Reasons given for the practice of FGM/C are based on cultural and religious beliefs and have no basis in science. These include: prevention of promiscuity in the female, enhancement of male sexual performance and pleasure, maintenance of cleanliness of the genital area, aesthetic reasons, enhancement of fertility and improving a woman's marriage prospects3. However, the practice of FGM/C is fraught with adverse health consequences and is frequently performed by traditional practitioners who have had no formal medical training, thus increasing the associated risks 4. Immediate complications include bleeding leading to shock, transmission of infection and injuries to adjacent organs like the urethra and the rectum. Long term sequelae of FGM/C include dyspareunia, anorgasmia, Para clitoral cyst and chronic pain3. Obstetric risks include prolonged labour, increased caesarean section rates, increased rates of episiotomy, perineal tears and postpartum haemorrhage3–5. Women with FGM/C also suffer increased rates of perinatal complications including need for neonatal resuscitation, still birth and early neonatal death5.
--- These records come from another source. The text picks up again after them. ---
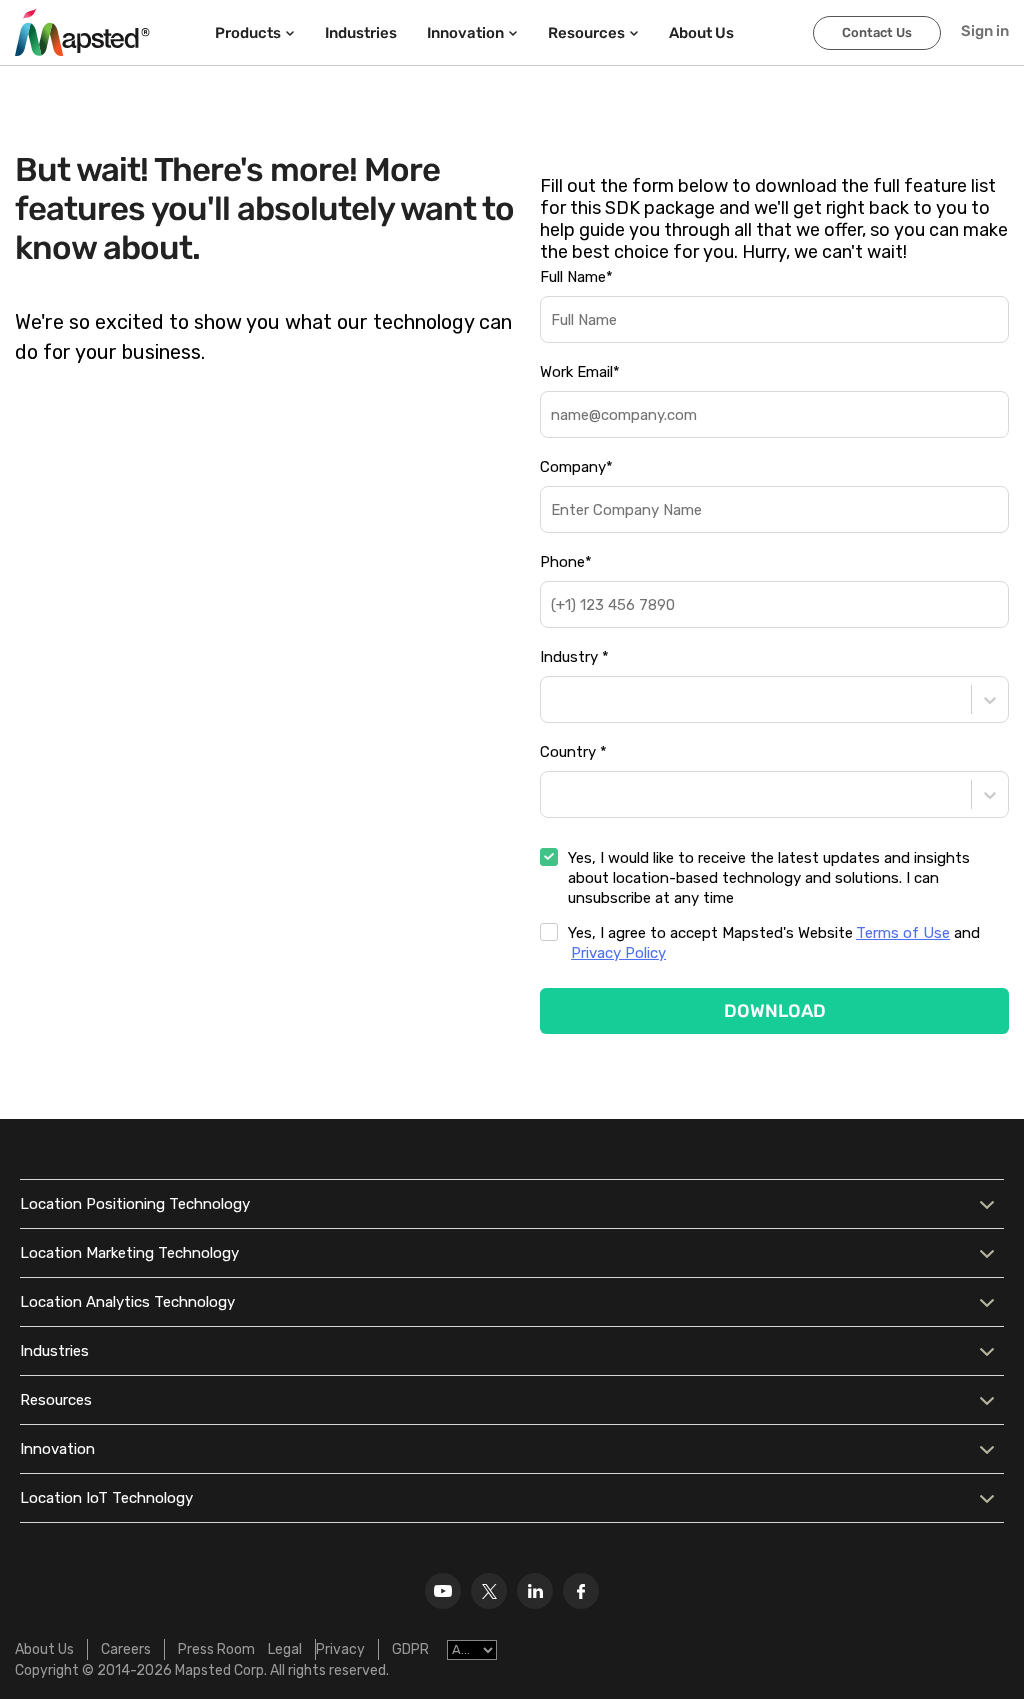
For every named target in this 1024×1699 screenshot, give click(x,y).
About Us (44, 1649)
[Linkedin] (535, 1591)
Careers (126, 1649)
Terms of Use (903, 933)
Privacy (340, 1649)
In part because of these negative health consequences of FGM/C, many governments around the world have outlawed the practice. However, FGM/C continues to be practiced at high rates across many African countries.
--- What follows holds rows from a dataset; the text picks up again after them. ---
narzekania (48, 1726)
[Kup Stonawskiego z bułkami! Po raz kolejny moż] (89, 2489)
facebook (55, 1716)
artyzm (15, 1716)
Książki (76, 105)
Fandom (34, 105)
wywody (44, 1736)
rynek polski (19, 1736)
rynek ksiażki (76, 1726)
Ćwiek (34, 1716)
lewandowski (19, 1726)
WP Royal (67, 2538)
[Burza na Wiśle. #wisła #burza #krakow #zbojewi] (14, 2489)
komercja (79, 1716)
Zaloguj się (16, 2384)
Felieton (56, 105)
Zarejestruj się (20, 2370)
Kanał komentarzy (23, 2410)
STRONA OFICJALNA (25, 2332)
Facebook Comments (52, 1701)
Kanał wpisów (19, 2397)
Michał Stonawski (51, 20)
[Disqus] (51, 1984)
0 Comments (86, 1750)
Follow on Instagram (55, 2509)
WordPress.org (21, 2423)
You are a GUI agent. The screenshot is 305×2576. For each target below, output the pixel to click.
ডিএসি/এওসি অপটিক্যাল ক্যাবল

The WHO classifies FGM/C into 4 types1,5. Type I is a partial or complete removal of the clitoris and/or the prepuce (clitoridectomy). In type II, the clitoris and labia minora are partially or completely removed with or without excision of the labia majora. Type III FGM/C involves a narrowing of the vaginal orifice by cutting the labia minora and /or the labia majora and creating a covering seal by close apposition of the cut surfaces. Type IV refers to all other harmful procedures to the female genitalia for non-medical purposes like pricking, cauterization and piercing1,5. The severity of the FGM/C and its complications worsens from type I to type III.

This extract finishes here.